Si cette phrase de Gustave Roud résonne autant en moi, c’est certainement le mysticisme inversé qui l’embrase, l’espoir tenté par une promesse de foi. J’ai remarqué que je me retrouve devant le chevalet souvent comme un moine sans doctrine, prêt à prier des prières sans mots, sans dieux, sans croyance. Chercher dans le phénomène de la nature le sublime, beau et éternel. Un bouquet peint s’avère d’être non pas une vanité, un mémento mori, mais une forme d’infini sans au-delà. J’ausculte le monde qui m’entoure pour y trouver des débris, qui prennent tant de formes s’ils proviennent de l’héritage immatériel. Des formes que je peinais à prendre au sérieux dans leur symbolique innée, car leur métaphore s’effondrait dès que je m’y approchait pour regarder de plus près. La gêne de vouloir exprimer à travers des symboles qui n’ont plus ma croyance et qui s’effritent en paroles et en peinture, me rendait l’art comme une mascarade. Mais il me fallait du temps pour comprendre que cela venait de l’absence du divin en moi, l’absence de foi. Et que mes tableaux n’en étaient pas des témoins nostalgiques ou des propositions d’adaptation, mais que je me trouvais sur la crête entre les deux. Les personnages dans les peintures sont les témoins de la possibilité de s’attarder, d’observer et d’admirer le monde même s’il est vidé de sens. C’est comme si un monde sans foi n’avait plus de centre, mais qu’il possédait des traces de verticalités inébranlables, la beauté, les cycles, le soin, la peinture elle-même. Dans un monde de foi toute chose existe pour cette foi, a sa symbolique, y trouve une valorisation dans notre regard. Mais en l’absence de croyance, les hiérarchies s’effondrent et le monde vide de sens s’impose à nous comme un chaos sans repères. C’est pour cela que je peins. C’est une consolation sans promesse de peindre une fleur que l’on regarde attentivement. Elle ne voudra rien dire, restera silencieuse car cela suffit, mais son silence sera aussi témoin de ce que fut son importance. Le vide et l’infini sont le serpent qui se mord la queue. Un monde sans foi ne se présente-t-il à nous comme un univers de beauté qui se suffit à elle même.

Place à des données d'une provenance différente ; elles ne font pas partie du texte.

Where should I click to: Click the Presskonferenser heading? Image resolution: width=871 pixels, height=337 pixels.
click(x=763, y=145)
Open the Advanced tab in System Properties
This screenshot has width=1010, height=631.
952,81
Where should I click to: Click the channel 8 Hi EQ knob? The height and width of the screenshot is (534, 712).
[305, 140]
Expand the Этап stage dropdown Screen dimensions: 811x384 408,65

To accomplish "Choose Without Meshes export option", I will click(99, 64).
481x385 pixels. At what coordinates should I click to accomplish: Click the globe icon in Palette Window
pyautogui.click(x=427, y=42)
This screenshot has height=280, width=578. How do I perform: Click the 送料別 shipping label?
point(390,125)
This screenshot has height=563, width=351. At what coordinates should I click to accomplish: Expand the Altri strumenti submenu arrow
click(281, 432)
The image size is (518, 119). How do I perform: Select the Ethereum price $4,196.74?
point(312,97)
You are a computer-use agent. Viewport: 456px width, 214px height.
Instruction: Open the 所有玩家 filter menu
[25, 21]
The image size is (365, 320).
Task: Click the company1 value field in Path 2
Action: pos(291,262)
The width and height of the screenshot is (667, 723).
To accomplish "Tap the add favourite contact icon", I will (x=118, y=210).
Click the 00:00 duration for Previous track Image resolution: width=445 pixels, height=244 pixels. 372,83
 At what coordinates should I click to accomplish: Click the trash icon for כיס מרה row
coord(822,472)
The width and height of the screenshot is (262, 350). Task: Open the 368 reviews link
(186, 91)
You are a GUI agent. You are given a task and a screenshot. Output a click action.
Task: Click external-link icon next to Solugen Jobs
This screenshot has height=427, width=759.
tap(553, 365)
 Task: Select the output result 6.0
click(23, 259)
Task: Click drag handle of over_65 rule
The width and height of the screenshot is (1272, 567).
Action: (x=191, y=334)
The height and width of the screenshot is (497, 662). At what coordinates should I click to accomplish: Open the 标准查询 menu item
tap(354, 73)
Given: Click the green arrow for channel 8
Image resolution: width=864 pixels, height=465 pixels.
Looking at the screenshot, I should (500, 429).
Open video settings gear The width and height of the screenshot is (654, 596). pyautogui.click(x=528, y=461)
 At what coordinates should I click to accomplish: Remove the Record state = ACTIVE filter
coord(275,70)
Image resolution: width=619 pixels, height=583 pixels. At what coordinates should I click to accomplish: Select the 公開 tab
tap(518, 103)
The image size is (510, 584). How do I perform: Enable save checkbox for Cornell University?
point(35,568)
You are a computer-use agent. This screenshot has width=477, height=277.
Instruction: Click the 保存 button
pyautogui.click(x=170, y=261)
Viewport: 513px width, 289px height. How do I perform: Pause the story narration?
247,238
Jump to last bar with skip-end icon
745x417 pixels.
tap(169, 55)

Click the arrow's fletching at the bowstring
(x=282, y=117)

Faire de ces idées des peintures crée des compositions poreuses. Les formes de vide que je construis permettent d’être traversées, explorées, admirées — là où autrefois vivait le spirituel. Comme un architecte qui pense l’habitant, le musicien qu’imagine le danseur ou l’écrivain qui sert l’aventurier, le peintre se doit de créer un tel espace.
La transition entre un monde ancien et un monde moderne qu’on a cru trop tôt terminé n’est pas à sa fin. C’est la première fois qu’une époque est marquée par le futur plutôt que par le passé. Après la chute, avant la consolation. Mais dans tout cela je ne veux ni croire, ni déconstruire. Je veux habiter la perte avec intention et émotion.